'''

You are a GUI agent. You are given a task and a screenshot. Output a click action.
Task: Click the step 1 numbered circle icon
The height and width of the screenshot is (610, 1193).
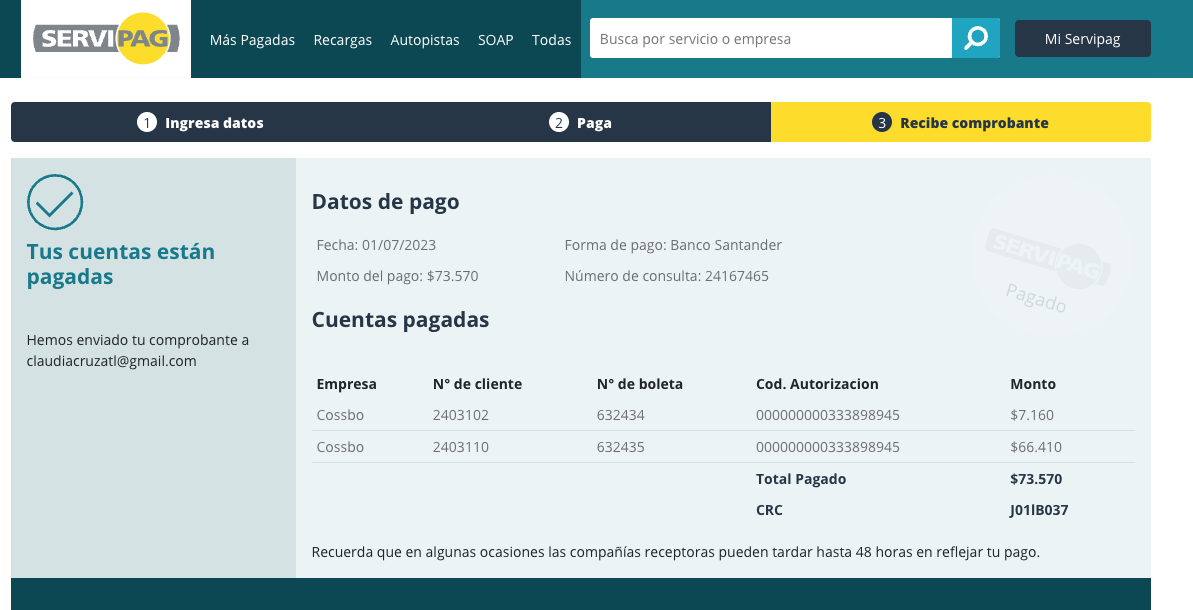[147, 122]
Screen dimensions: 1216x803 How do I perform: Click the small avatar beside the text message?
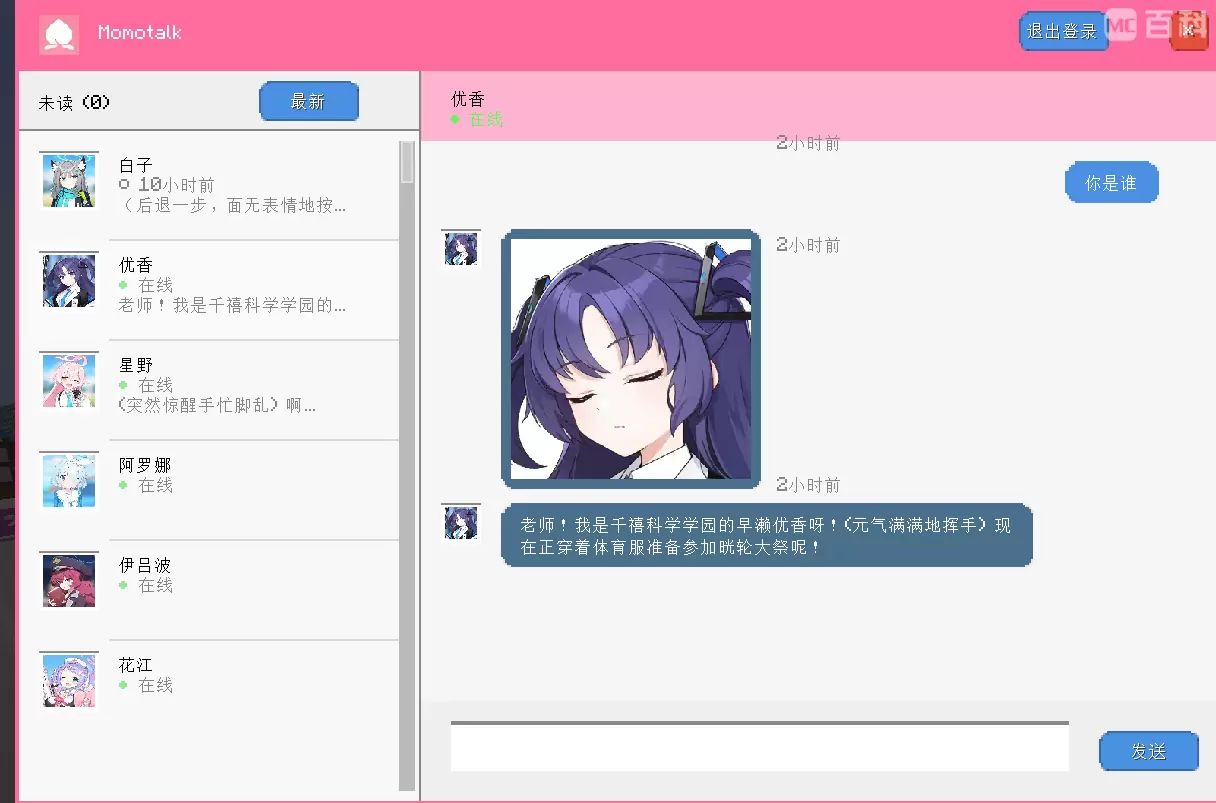[x=461, y=522]
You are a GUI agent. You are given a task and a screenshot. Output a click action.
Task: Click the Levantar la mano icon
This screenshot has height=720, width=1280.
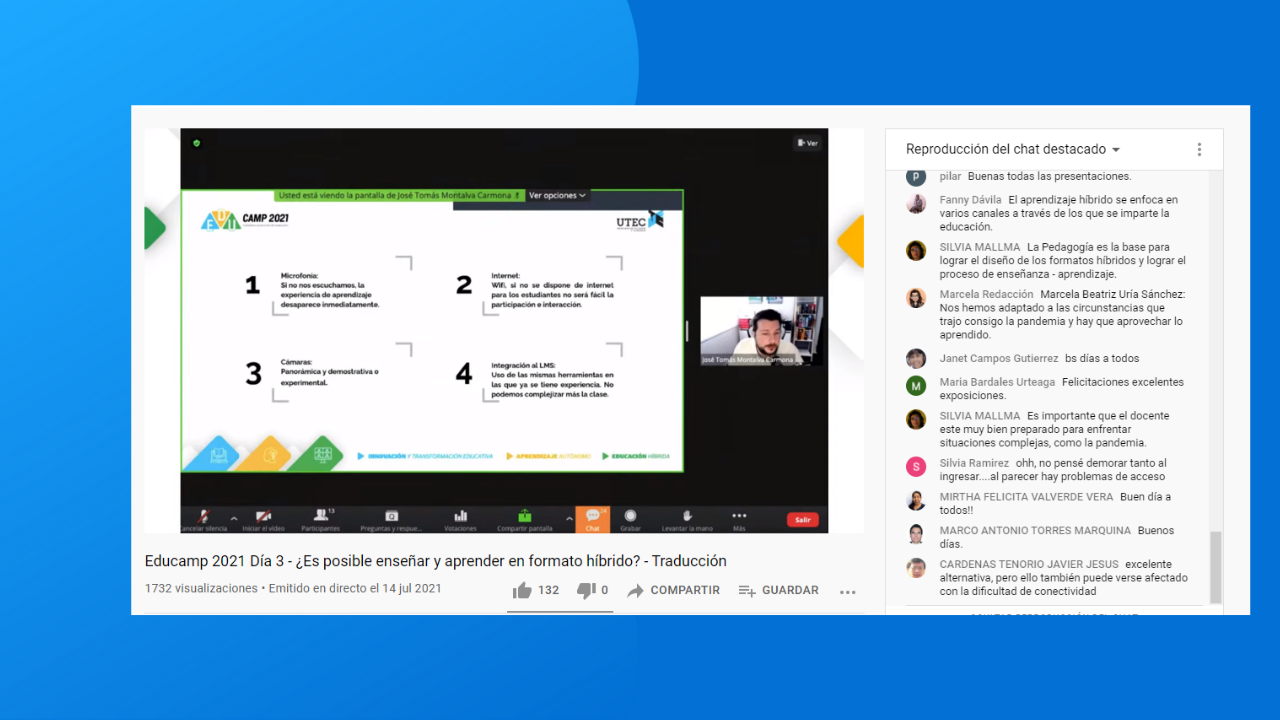(x=687, y=516)
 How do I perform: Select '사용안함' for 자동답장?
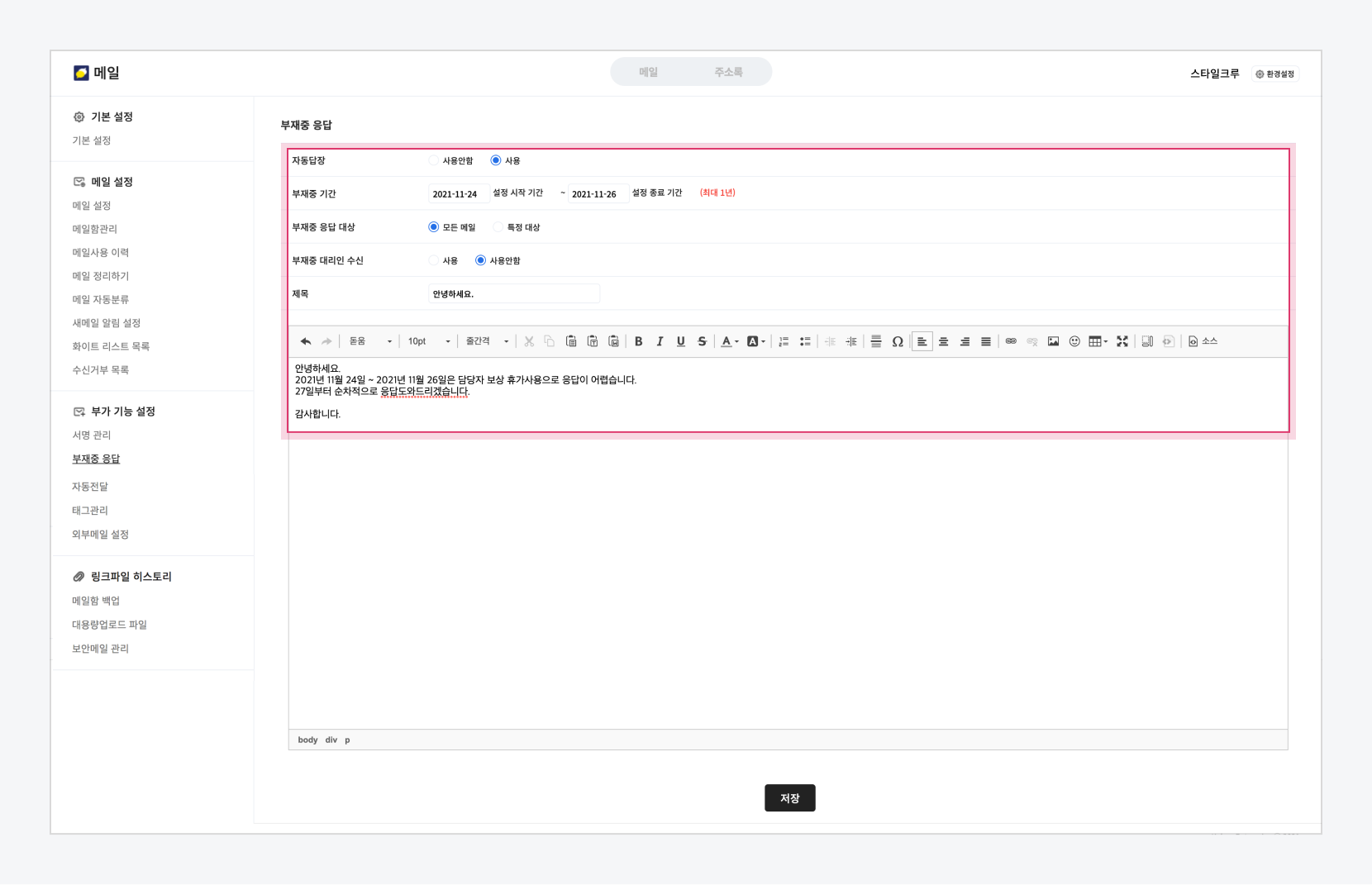[x=434, y=160]
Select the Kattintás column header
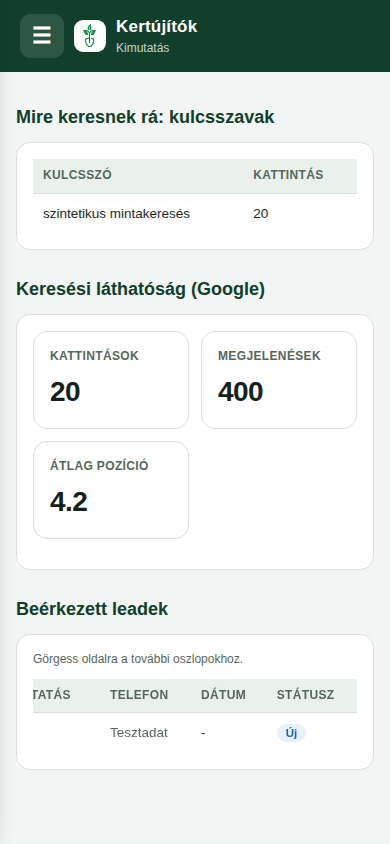Image resolution: width=390 pixels, height=844 pixels. coord(288,175)
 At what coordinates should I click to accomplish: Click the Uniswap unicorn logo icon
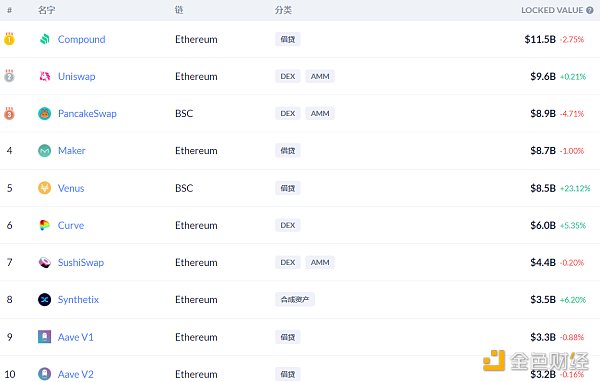(x=45, y=76)
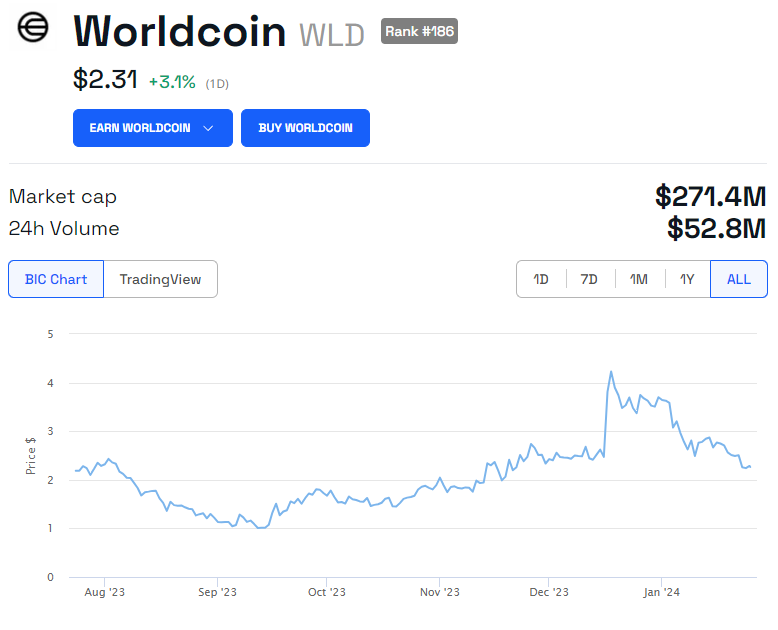Viewport: 778px width, 630px height.
Task: Select the 1Y time range
Action: coord(687,279)
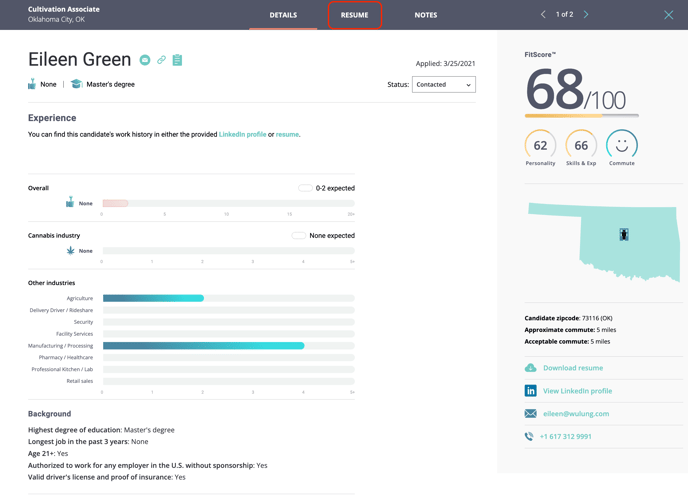
Task: Click the candidate location marker on map
Action: [623, 234]
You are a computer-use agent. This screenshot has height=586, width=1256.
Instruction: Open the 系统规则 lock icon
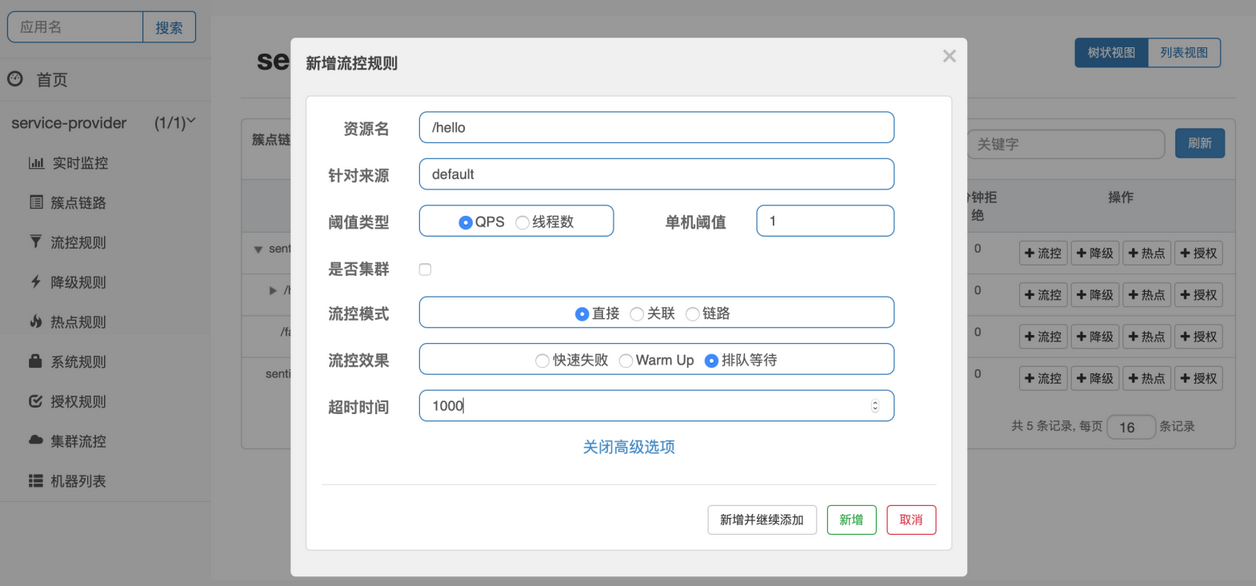(x=36, y=361)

'''

Please return exactly, and only, the lines from the one containing "You are a computer-use" through the end of the records, with both end lines kept and every picture dropped.

THE COMPLETED TASK:
You are a computer-use agent. This screenshot has height=586, width=1256.
Instruction: Open the 系统规则 lock icon
(x=36, y=361)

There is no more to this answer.